| 第116回「進歩的」大っきらい!
 「戦後60年を一言でいってください」 こんな質問があったなら、私は迷わずこう答えるだろう。男が限りなくだらしなくなった60年であったと。
 女とナイロンストッキングが強くなったという者があるが、女は少しも強くなどなっていない。
 男が男であることを忘れて退行したぶんだけ、
 女が鬼の居ぬ間の洗濯とばかりに羽をのばしているだけの話で、
 単なる認識の相対性であり錯覚でしかない。
 男たちの見るも無惨な姿はテレビCMを一瞥するだけで足りる。
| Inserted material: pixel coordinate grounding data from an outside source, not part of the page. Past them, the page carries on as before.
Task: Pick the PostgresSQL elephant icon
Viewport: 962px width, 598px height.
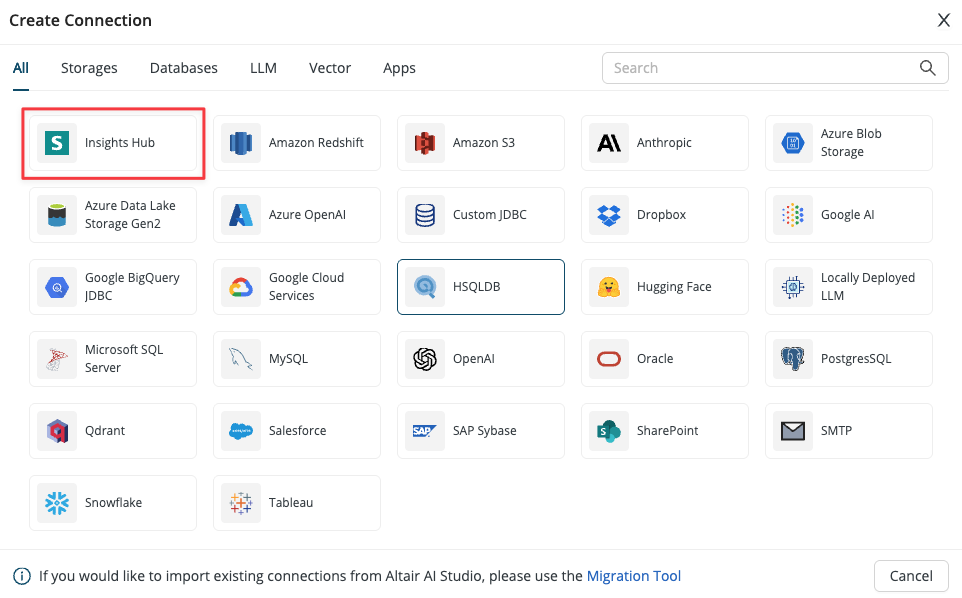Action: (792, 359)
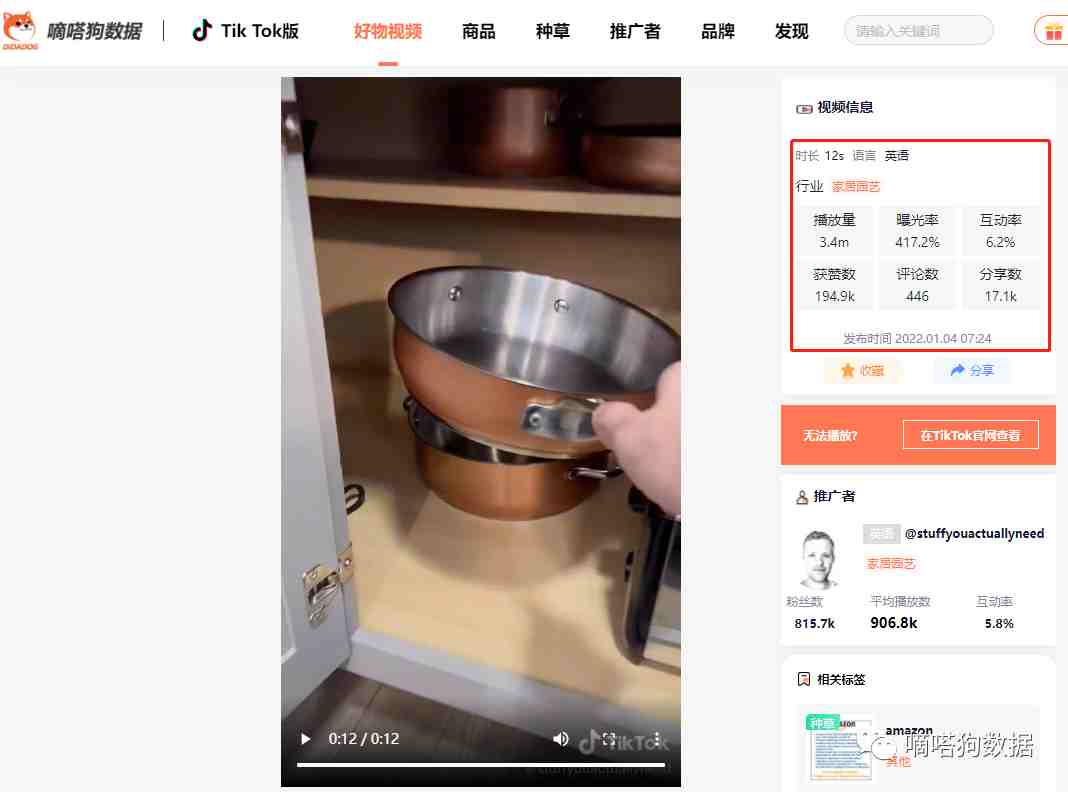Screen dimensions: 1068x792
Task: Click the TikTok note logo icon
Action: (201, 31)
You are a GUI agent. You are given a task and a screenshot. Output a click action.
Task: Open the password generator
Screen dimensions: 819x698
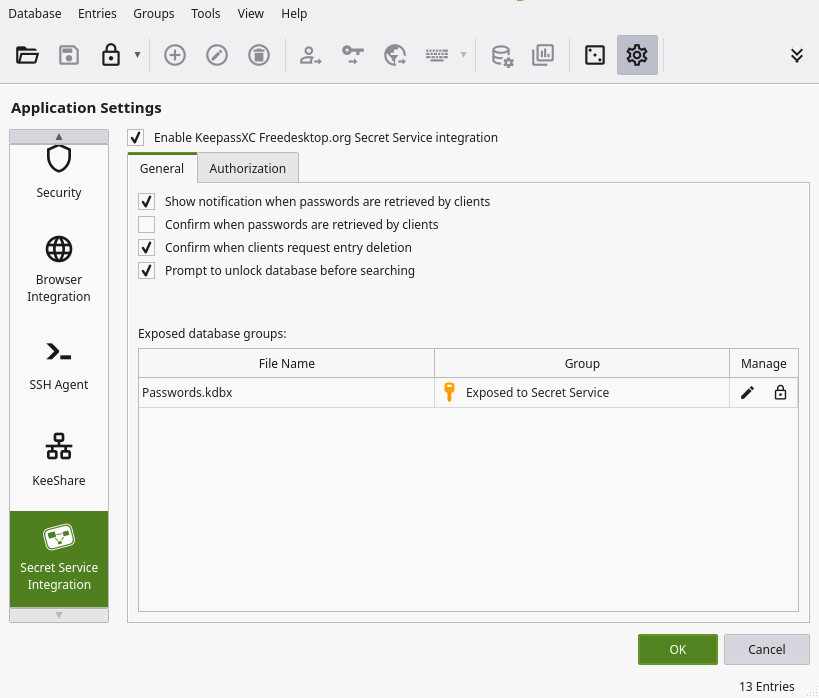point(595,55)
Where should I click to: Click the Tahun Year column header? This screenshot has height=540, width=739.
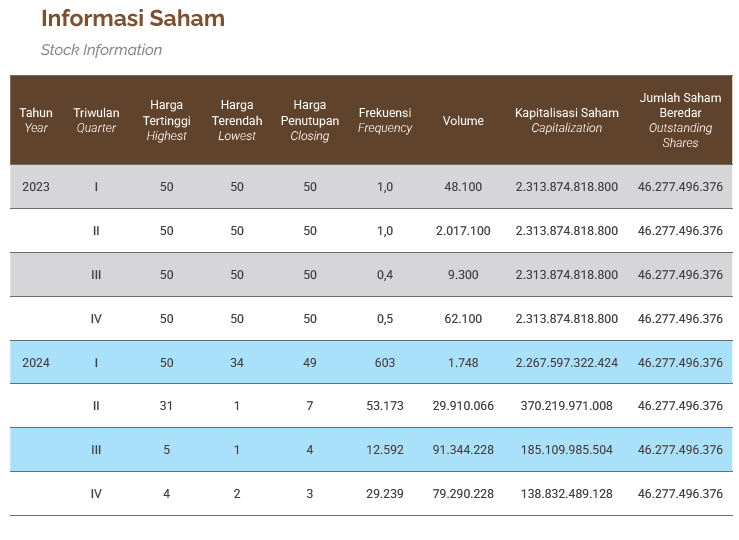pyautogui.click(x=36, y=120)
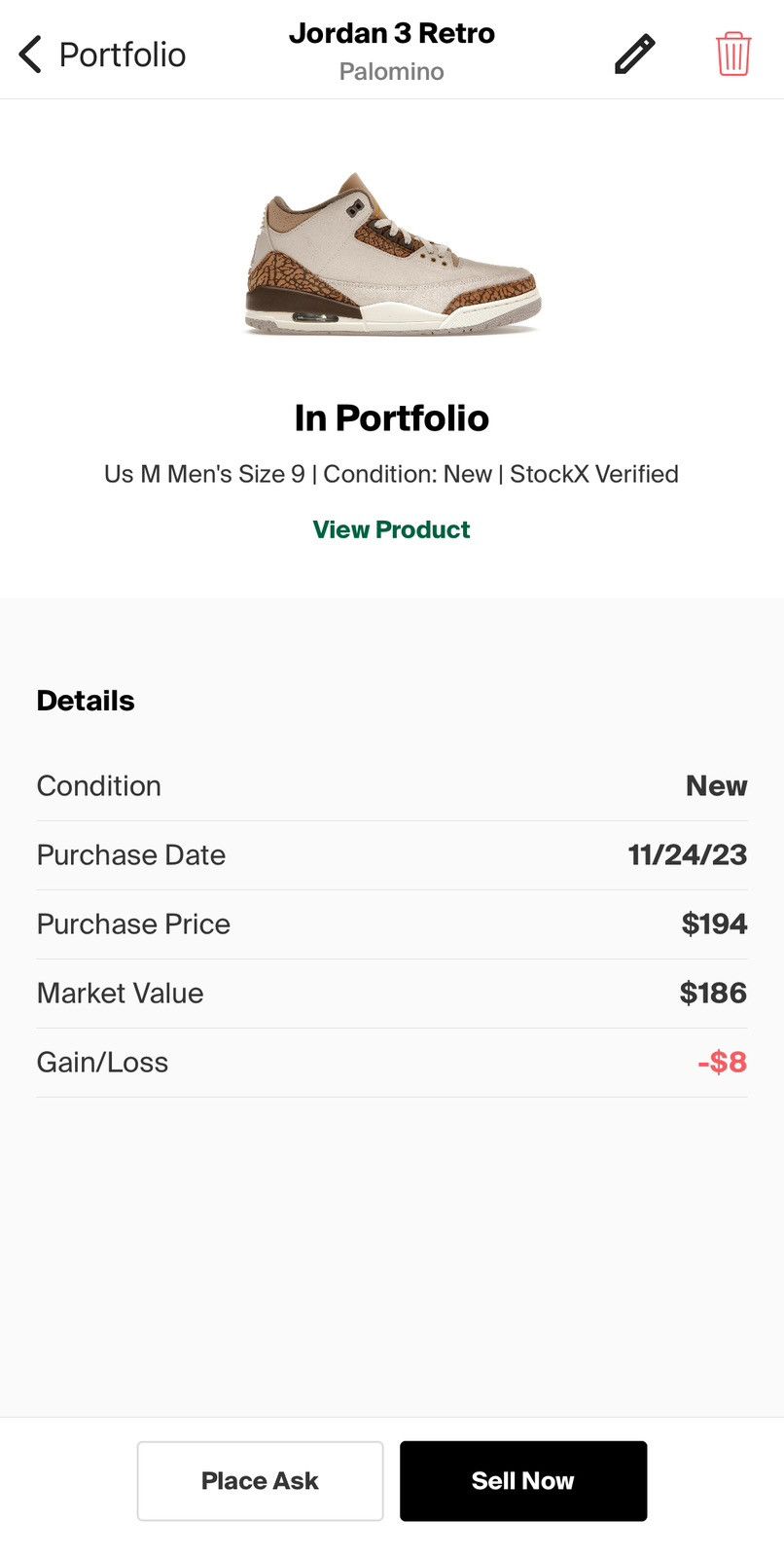Select the Palomino subtitle text

point(392,72)
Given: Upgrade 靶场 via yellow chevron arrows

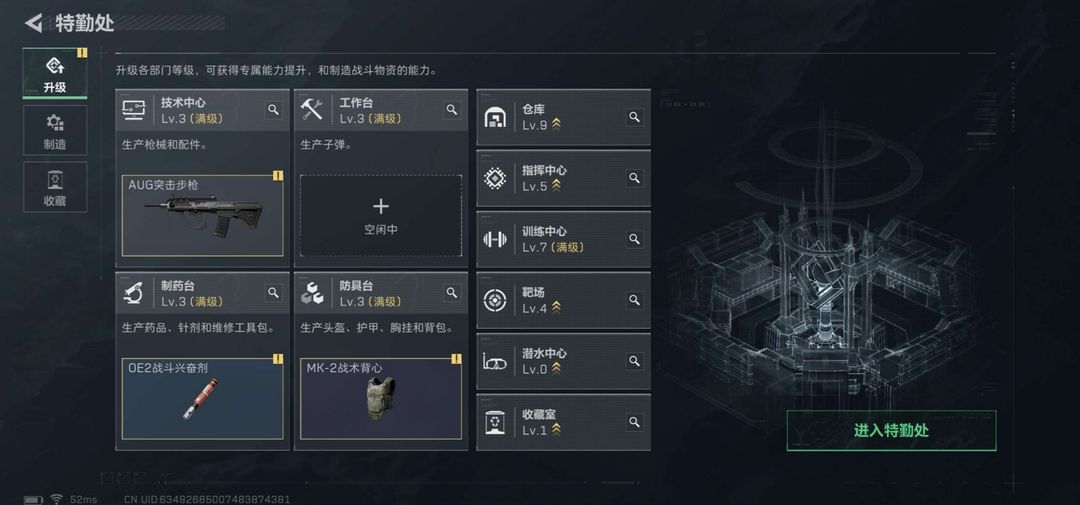Looking at the screenshot, I should pyautogui.click(x=556, y=308).
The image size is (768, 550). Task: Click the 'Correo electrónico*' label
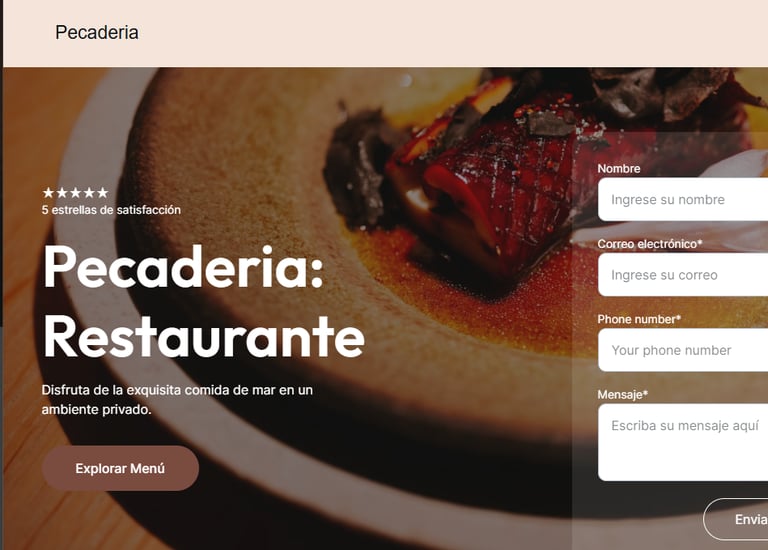pyautogui.click(x=650, y=244)
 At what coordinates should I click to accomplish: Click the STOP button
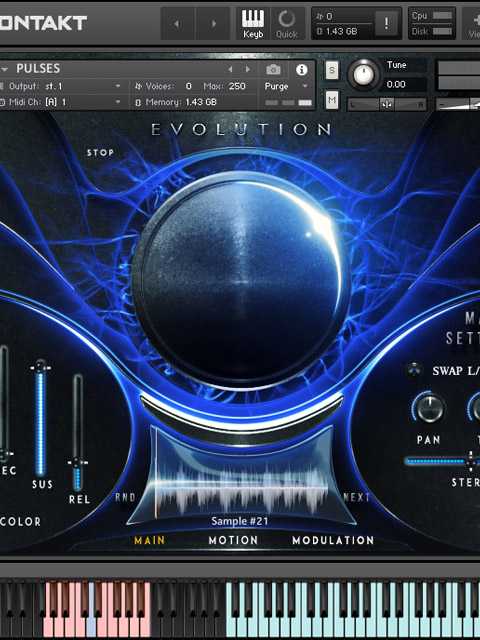coord(100,153)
エプロン姿も初々しく、
 嬉々として台所仕事をしているのはたいがい若い夫だし、
 洗濯だって風呂桶掃除だって、近頃は夫の役回りと決まっている。
 その間、妻は何をしているかというと、
 居間で友だちとのんきにワインを飲んでいたり、
 寝転がってテレビを見ていたりする。
 かと思うと、出勤前の夫にゴミ袋を持たせ、
 分別収集をわきまえない夫を妻がきびしく叱るCMもあった。
 すかさず、
 《環境にやさしく、夫にきびしい妻》
 というナレーションが流れる。
 思わず笑ってしまうが、妻の権柄づくな物言いに対して、一言も反論せず、
 ただ首うなだれているだけのしょぼくれ亭主の姿は、
 哀れさを通り越して情けなくなる。
 昔のCMの話ばかりで申しわけないが、
 近頃はイチローとシャラポワ以外は
 テレビを見ないようにしているので、
 最新のCMはとんとご無沙汰なのだ。
 これまた昔のCMだが、ホロ酔い気分の夫が、
 玄関先で背広を脱ぎ捨てながら
 ストリッパーまがいのバカ踊りをする
 ユニットバスのCMもあった。
 あんな父親のうすらみっともない姿を見れば、
 どんな出来損ないの子供だって、
 世の父親なんてお調子者のろくでなし野郎ばかりだ、
 と思うに決まっている。
 テレビ局や大手広告屋に尋ねたい。お前さんたちは、洗濯機のCMの中に、
 おやじと娘のパンツを分けて洗うシーンを入れることに、
 いったいどんな高邁なメッセージを込めたつもりなんだ?
 おやじを小バカにし、寄ってたかって愚弄することが、
 今風の進歩的という意味なのか?
 見るところ、進歩的なるものの実体は、
 単なる風俗への媚びではないか。
 総じて「進歩的文化人=ろくでなし」であるように、
 昔から、進歩的と称するものに、
 まともなものなどあったためしがない。